Ghenadie Mitriuc, candidat du Bloc patriotique
Mitriuc rejette les accusations selon lesquelles la Russie financerait des campagnes de désinformation ou achèterait des votes. Ces allégations, portées par le gouvernement, ajoutent une couche de méfiance à une campagne déjà tendue. À Ungheni, les habitants perçoivent ces échanges comme un bruit de fond, loin de leurs préoccupations quotidiennes.
Les Jeunes et l’Avenir : Un Choix Plus Clair ?
Si les aînés comme Valentina hésitent, les jeunes Moldaves semblent plus décidés. Catalina, une mère de 25 ans, incarne cette nouvelle génération. Tenant son bébé dans les bras, elle affirme que son vote ira à l’Europe. Pour elle, les élections ne sont pas qu’un scrutin : elles dessinent l’avenir de son enfant. L’intégration européenne représente, à ses yeux, une promesse de modernité et de stabilité.
Cette fracture générationnelle est palpable à Ungheni. Les plus jeunes, qui n’ont pas connu l’ère soviétique, se tournent souvent vers l’Occident. Ils associent l’UE à des opportunités d’études, de travail et de voyages. Mais pour d’autres, la Russie reste un partenaire économique incontournable, notamment pour son gaz bon marché, essentiel dans un pays où l’hiver est rude.
Camp | Arguments principaux | Public cible |
---|---|---|
Pro-européen (PAS) | Fonds européens, modernisation, stabilité | Jeunes, urbains |
Prorusse (Bloc patriotique) | Gaz abordable, emplois, liens historiques | Aînés, ruraux |
Un Référendum Révélateur
Le référendum de 2024 a été un moment clé pour la Moldavie. En inscrivant l’objectif d’adhésion à l’UE dans la Constitution, le pays a envoyé un signal fort. Pourtant, le vote serré et le rejet dans des districts comme Ungheni montrent que l’enthousiasme pour l’Europe n’est pas unanime.
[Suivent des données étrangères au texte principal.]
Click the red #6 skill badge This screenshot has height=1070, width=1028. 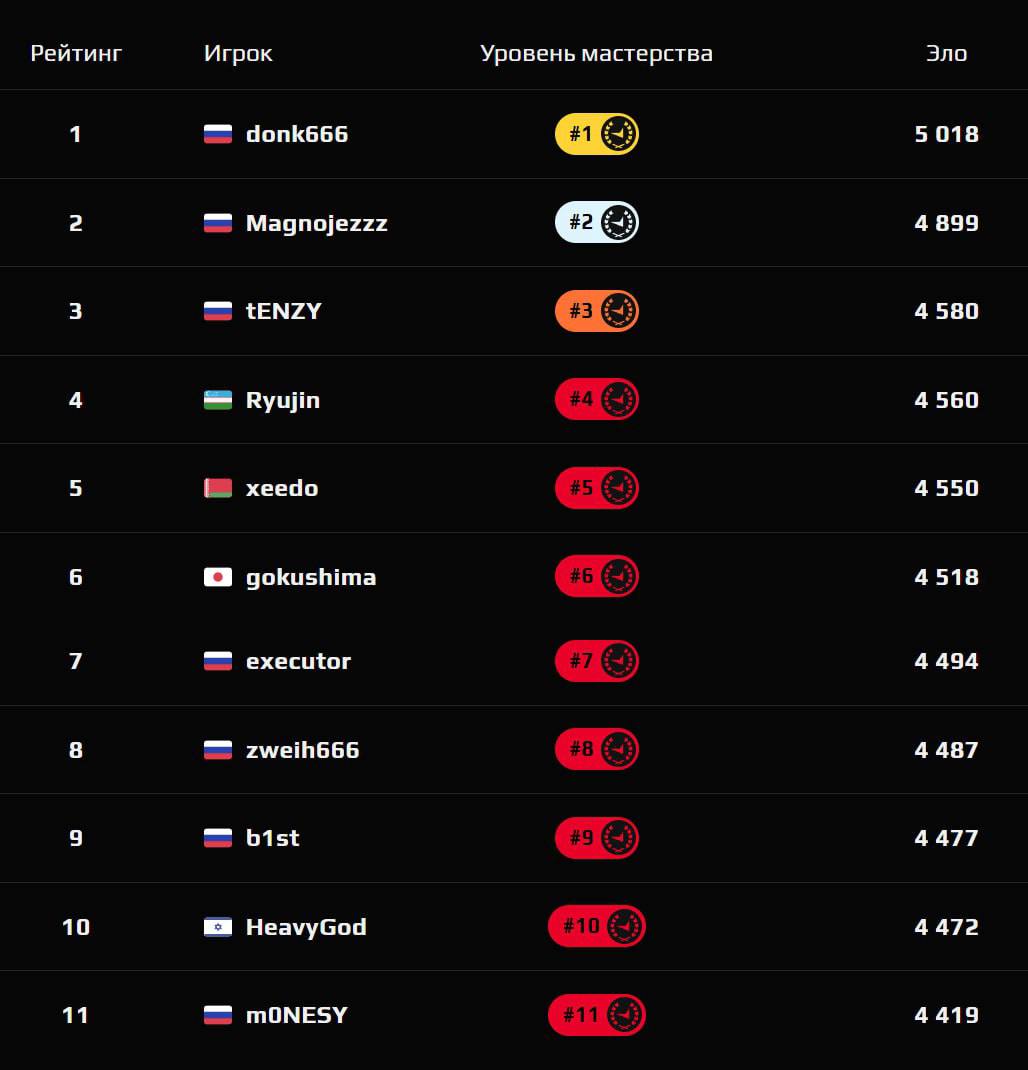click(x=596, y=577)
Ce scrutin a révélé une société divisée, où chaque camp lutte pour imposer sa vision.
Pour les pro-européens, ce référendum était une victoire, bien que fragile. Pour les prorusses, il a galvanisé leur base, renforçant leur discours sur l’indépendance nationale face à l’influence occidentale. À Ungheni, ces tensions se traduisent dans les conversations quotidiennes, où les habitants oscillent entre espoir et méfiance.
Les Enjeux Économiques au Cœur du Débat
L’économie est un argument central dans cette campagne. L’inflation, qui frappe durement les ménages moldaves, est une préoccupation majeure. Les pro-européens vantent les investissements de l’UE, qui ont permis de moderniser des villes comme Ungheni. Mais pour beaucoup, ces fonds semblent abstraits, loin des besoins immédiats comme des prix plus bas ou des salaires plus élevés.
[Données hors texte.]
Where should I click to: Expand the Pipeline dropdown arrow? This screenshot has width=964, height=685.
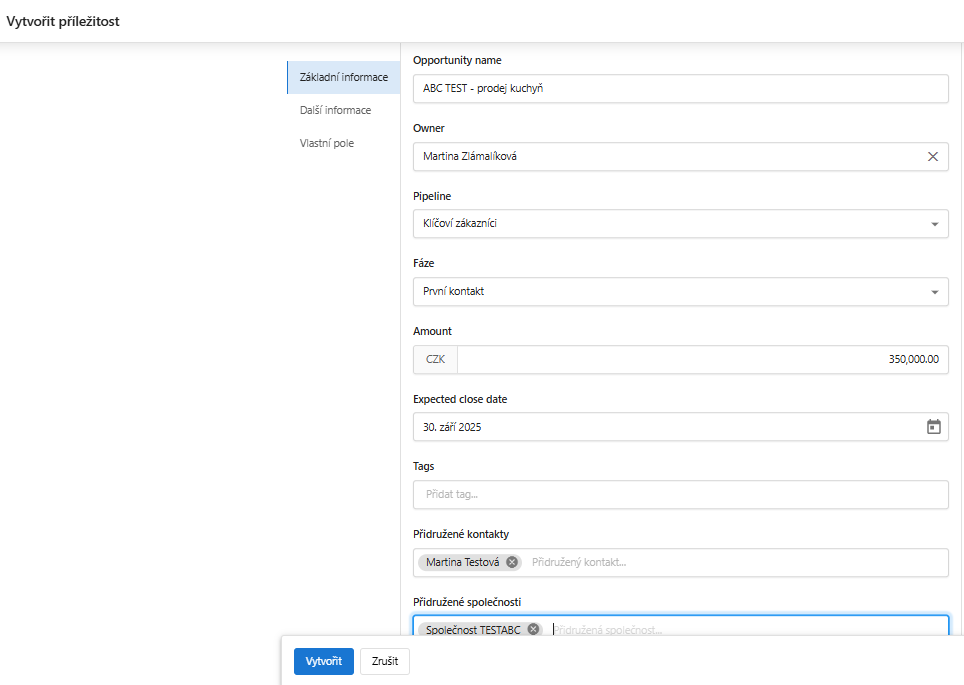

Le camp prorusse, lui, promet des solutions concrètes : du gaz moins cher et des opportunités d’emploi. Ces promesses résonnent dans un pays où la pauvreté reste un défi majeur. Cependant, les accusations de désinformation et de financement occulte par la Russie jettent une ombre sur leur campagne. Les électeurs, pris entre ces deux discours, peinent à discerner la vérité.
Vers un Avenir Incertain
À Ungheni, comme ailleurs en Moldavie, les élections législatives de 2025 ne sont pas qu’un choix entre deux partis. Elles incarnent un débat sur l’identité, l’économie et l’avenir du pays. Les habitants, fatigués des promesses et des divisions, aspirent à des solutions concrètes. Pourtant, le résultat du scrutin pourrait redessiner la place de la Moldavie sur l’échiquier géopolitique.
Pour des habitants comme Valentina, le vote est une source de frustration. Pour d’autres, comme Catalina, il est une opportunité de rêver d’un avenir meilleur. Une chose est sûre : le choix des Moldaves aura des répercussions bien au-delà de leurs frontières.
Pourquoi ce scrutin compte :
- Un choix entre deux visions géopolitiques.
- Des impacts sur les investissements étrangers.
- Une influence sur la stabilité régionale.
Alors que les bureaux de vote se préparent à ouvrir, Ungheni retient son souffle. Le résultat des élections pourrait non seulement façonner l’avenir de la Moldavie, mais aussi envoyer un message clair à l’Europe et à la Russie. Dans cette petite ville frontalière, chaque bulletin compte.